Une histoire de la résistance vietnamienne à l’Empire français
Des conquêtes militaires françaises de la fin du XIXe siècle jusqu’à Diên Biên Phu en 1954, la résistance vietnamienne n'a cessé de lutter contre l’occupant. L’historien François Guillemot revient avec nous sur ce long combat pour l'indépendance.
Historien, ingénieur de recherche au CNRS en charge de la documentation sur l’Asie du Sud-Est à l’Institut d’Asie Orientale (ENS de Lyon), François Guillemot est un spécialiste de l'histoire du Vietnam contemporain. Son travail, à la croisée de la documentation et de la recherche, permet de mieux comprendre la genèse, la structuration et l'évolution des mouvements de résistance face à la colonisation française, pour aboutir à l'indépendance fracturée du pays en 1954, au sortir de la guerre d’Indochine.

-------

CONSIGNE 1: Dans le texte sur la résistance vietnamienne, reprenez sous forme de liste le paragraphe qui commence par « Historien, ingénieur de recherche » en gardant ses faits principaux.
CONSIGNE 2: Poursuivez le texte sur la résistance vietnamienne après sa dernière phrase.
Le matériel placé après le texte sur la résistance vietnamienne n'a aucun lien avec lui.

MATÉRIEL:
-------

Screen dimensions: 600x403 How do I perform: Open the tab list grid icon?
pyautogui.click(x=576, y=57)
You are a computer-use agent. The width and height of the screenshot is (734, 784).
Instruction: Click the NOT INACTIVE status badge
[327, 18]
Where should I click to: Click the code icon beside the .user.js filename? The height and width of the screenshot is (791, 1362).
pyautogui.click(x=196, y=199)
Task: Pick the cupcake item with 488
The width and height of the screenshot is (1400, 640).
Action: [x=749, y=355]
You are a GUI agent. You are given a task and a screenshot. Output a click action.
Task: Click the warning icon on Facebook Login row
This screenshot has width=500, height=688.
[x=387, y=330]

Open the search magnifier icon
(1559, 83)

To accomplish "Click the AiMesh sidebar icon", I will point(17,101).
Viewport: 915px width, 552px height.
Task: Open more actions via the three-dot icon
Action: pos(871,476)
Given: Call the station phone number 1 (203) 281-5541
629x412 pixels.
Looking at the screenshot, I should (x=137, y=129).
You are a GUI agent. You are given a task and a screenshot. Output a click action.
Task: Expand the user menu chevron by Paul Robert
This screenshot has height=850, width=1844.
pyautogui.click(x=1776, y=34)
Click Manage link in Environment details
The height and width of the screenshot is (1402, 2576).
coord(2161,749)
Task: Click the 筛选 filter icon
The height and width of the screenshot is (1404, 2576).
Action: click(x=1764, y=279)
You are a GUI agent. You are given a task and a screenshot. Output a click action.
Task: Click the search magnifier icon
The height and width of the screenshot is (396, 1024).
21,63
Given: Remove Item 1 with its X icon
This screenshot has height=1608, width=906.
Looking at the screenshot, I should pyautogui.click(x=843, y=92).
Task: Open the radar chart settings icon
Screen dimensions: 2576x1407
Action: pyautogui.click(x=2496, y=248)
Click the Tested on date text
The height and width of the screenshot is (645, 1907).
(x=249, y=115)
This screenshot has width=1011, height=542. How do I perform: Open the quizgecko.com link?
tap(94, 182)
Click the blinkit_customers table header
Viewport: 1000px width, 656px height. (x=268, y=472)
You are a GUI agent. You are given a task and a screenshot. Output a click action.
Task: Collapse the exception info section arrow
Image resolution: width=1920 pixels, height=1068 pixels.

-------

RÉPONSE 1:
- François Guillemot est historien et ingénieur de recherche au CNRS.
- Il s'occupe de la documentation sur l'Asie du Sud-Est à l'Institut d'Asie Orientale (ENS de Lyon).
- C'est un spécialiste de l'histoire du Vietnam contemporain.
- Son travail mêle documentation et recherche.
- Il aide à comprendre la naissance, l'organisation et l'évolution des mouvements de résistance contre la colonisation française.
- Ce parcours mène à l'indépendance divisée du pays en 1954, à la fin de la guerre d'Indochine.

RÉPONSE 2:
François Guillemot est l'auteur de plusieurs ouvrages parmi lesquels Dai Viêt, indépendance et révolution au Viêt-Nam et Des Vietnamiennes dans la guerre civile aux éditions Les Indes savantes. Son ouvrage le plus récent Viêt-Nam, fractures d'une nation, paru en 2018 aux éditions La Découverte, revient sur le processus d'indépendance vietnamien.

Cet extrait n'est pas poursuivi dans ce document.